• [Problem to solve] The output should be limited to the line holding "Task: Choose the Sign PDF pen icon" and the lines after it through the end of the entries, each restated exactly.

[[ Dataset, beginning ]]

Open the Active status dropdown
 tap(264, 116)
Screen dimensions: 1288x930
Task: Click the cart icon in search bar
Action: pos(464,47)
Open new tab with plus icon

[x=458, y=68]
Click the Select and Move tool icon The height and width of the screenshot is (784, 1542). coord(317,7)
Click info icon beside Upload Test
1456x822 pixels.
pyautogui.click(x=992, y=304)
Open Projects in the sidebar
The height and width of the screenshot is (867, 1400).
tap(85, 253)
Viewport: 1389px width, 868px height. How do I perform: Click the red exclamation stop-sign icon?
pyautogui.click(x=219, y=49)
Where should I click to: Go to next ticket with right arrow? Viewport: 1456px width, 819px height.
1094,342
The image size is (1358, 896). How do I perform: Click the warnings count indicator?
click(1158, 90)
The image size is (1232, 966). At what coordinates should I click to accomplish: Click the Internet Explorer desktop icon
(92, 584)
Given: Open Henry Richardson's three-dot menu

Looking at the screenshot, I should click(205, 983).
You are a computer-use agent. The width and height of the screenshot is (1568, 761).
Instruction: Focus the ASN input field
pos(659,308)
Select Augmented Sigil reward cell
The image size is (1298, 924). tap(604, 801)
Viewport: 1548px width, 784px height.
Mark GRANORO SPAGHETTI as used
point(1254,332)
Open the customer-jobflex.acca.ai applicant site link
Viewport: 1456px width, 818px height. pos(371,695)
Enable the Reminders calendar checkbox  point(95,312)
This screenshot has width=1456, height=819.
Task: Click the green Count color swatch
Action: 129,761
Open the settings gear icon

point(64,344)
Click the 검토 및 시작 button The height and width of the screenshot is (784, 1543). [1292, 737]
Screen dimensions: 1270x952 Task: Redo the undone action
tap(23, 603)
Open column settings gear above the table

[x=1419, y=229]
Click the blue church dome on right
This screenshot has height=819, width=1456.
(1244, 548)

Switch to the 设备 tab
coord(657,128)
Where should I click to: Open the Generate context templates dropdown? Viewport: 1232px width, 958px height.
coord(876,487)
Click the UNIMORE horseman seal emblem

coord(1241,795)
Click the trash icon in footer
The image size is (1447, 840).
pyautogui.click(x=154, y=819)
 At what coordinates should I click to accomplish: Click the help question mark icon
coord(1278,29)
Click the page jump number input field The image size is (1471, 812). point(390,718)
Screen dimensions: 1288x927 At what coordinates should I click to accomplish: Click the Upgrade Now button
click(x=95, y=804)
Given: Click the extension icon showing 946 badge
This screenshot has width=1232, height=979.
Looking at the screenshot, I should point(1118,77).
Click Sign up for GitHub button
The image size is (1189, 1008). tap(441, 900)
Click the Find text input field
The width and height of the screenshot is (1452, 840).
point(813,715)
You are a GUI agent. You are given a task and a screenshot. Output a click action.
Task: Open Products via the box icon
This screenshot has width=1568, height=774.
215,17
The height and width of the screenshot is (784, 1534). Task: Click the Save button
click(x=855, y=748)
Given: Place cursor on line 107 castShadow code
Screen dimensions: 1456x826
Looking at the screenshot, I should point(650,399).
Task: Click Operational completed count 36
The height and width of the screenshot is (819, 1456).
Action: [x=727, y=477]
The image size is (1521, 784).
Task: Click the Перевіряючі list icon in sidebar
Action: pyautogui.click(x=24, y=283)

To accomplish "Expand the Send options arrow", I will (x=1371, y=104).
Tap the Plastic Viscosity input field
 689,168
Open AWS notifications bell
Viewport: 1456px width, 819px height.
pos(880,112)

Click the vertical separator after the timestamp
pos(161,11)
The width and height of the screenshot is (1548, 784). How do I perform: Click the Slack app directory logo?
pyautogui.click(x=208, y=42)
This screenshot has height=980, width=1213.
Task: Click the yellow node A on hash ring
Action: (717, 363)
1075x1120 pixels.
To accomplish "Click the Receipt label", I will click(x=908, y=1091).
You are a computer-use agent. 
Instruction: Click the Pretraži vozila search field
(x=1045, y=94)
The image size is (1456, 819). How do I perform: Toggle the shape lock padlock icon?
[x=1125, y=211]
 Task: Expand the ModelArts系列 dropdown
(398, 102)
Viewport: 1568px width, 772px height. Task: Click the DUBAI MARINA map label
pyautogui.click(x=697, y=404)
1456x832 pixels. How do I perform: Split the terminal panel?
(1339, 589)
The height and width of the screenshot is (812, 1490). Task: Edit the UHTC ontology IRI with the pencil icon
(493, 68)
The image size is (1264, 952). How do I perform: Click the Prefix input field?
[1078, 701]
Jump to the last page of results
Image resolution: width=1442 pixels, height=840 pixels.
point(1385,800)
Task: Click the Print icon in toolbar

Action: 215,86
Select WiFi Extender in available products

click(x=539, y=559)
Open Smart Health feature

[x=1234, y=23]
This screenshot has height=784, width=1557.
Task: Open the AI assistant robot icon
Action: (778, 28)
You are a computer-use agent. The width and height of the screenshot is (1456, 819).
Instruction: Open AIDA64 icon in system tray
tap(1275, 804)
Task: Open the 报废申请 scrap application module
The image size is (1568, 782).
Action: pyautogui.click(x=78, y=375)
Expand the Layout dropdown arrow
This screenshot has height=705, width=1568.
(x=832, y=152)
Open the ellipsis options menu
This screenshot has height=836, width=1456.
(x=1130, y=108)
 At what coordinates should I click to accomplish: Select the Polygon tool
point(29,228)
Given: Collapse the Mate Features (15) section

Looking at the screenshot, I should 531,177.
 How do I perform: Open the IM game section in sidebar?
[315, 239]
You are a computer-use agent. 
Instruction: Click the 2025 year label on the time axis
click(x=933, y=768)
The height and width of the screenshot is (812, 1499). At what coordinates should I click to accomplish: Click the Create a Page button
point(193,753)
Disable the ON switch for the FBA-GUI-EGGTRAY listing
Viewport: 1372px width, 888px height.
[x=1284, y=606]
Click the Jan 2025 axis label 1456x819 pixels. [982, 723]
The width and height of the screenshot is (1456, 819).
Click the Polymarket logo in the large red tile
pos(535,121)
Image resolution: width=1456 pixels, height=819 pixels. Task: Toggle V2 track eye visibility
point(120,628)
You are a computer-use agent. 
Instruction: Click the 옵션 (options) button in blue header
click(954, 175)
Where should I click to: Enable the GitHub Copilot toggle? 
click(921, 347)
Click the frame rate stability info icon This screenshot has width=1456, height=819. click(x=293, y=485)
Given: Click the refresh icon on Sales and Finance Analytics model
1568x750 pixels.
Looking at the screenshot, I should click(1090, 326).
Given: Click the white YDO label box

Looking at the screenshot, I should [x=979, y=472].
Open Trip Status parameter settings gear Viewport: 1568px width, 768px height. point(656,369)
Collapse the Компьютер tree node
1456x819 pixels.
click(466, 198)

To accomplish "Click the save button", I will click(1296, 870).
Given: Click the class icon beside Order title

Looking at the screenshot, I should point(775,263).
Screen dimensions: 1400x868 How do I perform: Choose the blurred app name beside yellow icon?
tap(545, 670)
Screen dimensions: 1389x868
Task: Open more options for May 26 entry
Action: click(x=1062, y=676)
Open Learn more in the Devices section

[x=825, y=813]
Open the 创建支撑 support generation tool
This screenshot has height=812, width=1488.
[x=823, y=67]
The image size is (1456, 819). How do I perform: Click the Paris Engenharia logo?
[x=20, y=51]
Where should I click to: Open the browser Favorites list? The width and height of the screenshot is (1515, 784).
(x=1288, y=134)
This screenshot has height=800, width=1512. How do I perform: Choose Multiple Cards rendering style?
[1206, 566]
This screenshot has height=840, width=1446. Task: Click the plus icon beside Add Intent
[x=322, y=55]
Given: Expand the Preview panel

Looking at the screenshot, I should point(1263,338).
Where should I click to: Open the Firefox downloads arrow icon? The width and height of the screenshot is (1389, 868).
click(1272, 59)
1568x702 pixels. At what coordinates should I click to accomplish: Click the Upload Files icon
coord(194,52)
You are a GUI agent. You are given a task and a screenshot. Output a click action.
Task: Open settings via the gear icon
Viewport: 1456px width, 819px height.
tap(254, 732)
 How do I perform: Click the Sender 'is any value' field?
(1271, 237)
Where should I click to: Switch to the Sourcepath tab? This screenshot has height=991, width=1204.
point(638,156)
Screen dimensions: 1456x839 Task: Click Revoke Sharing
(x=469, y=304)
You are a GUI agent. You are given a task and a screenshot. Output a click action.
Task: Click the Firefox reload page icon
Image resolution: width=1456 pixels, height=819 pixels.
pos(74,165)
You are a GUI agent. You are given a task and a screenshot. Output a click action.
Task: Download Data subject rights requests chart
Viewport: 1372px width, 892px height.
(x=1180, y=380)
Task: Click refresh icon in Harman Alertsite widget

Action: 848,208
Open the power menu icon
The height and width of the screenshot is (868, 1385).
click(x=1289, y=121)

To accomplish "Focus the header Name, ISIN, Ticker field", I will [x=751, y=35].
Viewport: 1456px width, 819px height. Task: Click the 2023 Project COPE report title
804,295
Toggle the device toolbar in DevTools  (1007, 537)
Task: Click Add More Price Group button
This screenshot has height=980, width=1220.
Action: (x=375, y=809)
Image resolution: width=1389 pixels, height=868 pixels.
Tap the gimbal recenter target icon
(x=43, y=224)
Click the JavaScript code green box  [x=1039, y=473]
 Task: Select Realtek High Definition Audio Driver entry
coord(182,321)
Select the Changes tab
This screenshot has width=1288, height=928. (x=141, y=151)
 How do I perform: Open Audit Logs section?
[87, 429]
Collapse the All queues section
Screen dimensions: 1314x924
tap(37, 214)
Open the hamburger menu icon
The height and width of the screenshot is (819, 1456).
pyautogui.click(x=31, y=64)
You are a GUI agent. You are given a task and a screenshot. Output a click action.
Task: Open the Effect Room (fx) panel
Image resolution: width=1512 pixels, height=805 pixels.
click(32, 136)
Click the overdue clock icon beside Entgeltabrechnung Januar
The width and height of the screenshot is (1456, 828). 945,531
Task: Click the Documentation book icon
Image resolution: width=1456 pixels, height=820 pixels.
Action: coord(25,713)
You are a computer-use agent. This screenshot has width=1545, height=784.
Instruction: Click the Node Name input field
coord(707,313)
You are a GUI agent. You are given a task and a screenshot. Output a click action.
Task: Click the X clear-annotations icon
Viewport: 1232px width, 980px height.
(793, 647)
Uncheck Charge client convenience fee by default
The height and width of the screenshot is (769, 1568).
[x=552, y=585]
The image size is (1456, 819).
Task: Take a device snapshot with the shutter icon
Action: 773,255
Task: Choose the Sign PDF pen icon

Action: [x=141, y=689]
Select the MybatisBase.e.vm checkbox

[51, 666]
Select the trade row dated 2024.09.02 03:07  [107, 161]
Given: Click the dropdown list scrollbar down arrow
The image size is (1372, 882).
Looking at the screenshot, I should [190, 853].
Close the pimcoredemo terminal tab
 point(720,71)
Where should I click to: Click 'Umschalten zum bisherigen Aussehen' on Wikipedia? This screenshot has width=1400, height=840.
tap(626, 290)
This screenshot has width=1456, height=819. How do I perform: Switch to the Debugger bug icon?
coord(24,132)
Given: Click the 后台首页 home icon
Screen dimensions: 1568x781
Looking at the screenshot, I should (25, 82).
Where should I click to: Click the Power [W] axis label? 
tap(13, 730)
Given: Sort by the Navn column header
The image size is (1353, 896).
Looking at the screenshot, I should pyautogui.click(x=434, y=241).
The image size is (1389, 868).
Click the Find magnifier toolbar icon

[[ Dataset, end ]]

• [Task response]
Task: Choose the Sign PDF pen icon

Action: [x=141, y=689]
Select the MybatisBase.e.vm checkbox

[51, 666]
Select the trade row dated 2024.09.02 03:07  [107, 161]
Given: Click the dropdown list scrollbar down arrow
The image size is (1372, 882).
Looking at the screenshot, I should [190, 853].
Close the pimcoredemo terminal tab
 point(720,71)
Where should I click to: Click 'Umschalten zum bisherigen Aussehen' on Wikipedia? This screenshot has width=1400, height=840.
tap(626, 290)
This screenshot has width=1456, height=819. How do I perform: Switch to the Debugger bug icon?
coord(24,132)
Given: Click the 后台首页 home icon
Screen dimensions: 1568x781
Looking at the screenshot, I should (25, 82).
Where should I click to: Click the Power [W] axis label? 
tap(13, 730)
Given: Sort by the Navn column header
The image size is (1353, 896).
Looking at the screenshot, I should pyautogui.click(x=434, y=241).
The image size is (1389, 868).
Click the Find magnifier toolbar icon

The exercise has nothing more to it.